What is it to be in the place of people who are significant?
It’s not so much a pilgrimage, rather I am interested to see the environment in which Schaeffer created, thought, thrived. He lived opposite a library, up the road from a gallery, around the corner from a garden. Did he have time, amongst all his projects, to walk in the garden.
I think he would’ve taken time to walk there. Now there are daffodils, yellow with the occasional white variety, and the magnolias starting their outrageous purple blooming.
I’m having a cortado and a Matcha Madeleine. The area has a lot of Japanese restaurants now which I dare say were not here in his time. The Madeleine is stale and certainly not worth the praise of Proust.
I stand on the street near his house and tried to record. Nothing spectacular — cars, the whizz of pedal and chain, a coughing e-bike, people talking in Russian, walkers whistling to dogs*, horns tooting in the distance. Although I notice a lot of the cars are quiet now, the taxis seem to be electric. In a UPS truck the driver sings along to his R&B with an infectious happiness. The difference between boot heels and sneakers. Nothing extraordinary. Yet if you choose to listen all sounds are extraordinary — the intention to listen makes them so. The same can be said for looking as I notice the paper serviette flipping over and over in a kind of bridal waltz. That woman’s boots like the moss at a Kyoto temple. Her white fake coat a cloud. These things are so because I decide to pay them attention and frame them this way. I choose to find the smell of the fat cigar that went past a while back, sweet and musky rather than repellent….
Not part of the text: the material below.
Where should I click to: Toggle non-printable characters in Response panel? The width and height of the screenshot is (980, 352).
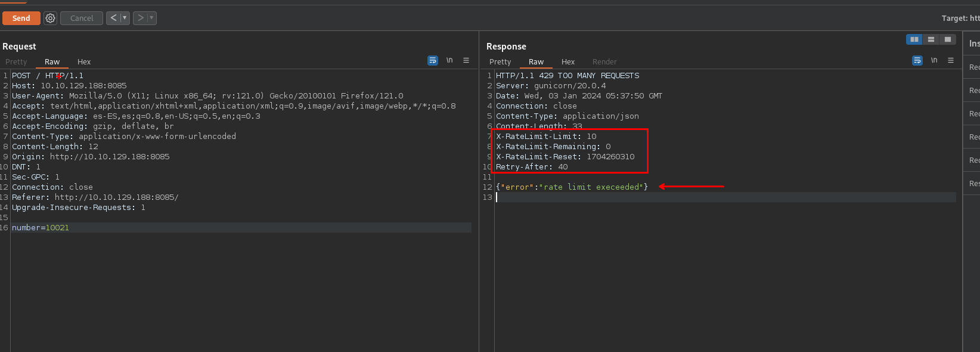(934, 60)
I make my way to the end of the park and stand in the reverberant entrance listening to the construction. I don’t monitor with headphones, just hit record to create a frame and listen with raw ears. It makes the recording process a little closer to old fashioned film photography, waiting to get back home to see if there’s anything there. Most times there isn’t. The moment was a moment and now it’s just noise again.
*A little later, I hear a man behind me yelling droite, droite – (right, right) and then I see he has three large dogs. Do they know they’re left from their right – I don’t most of the time?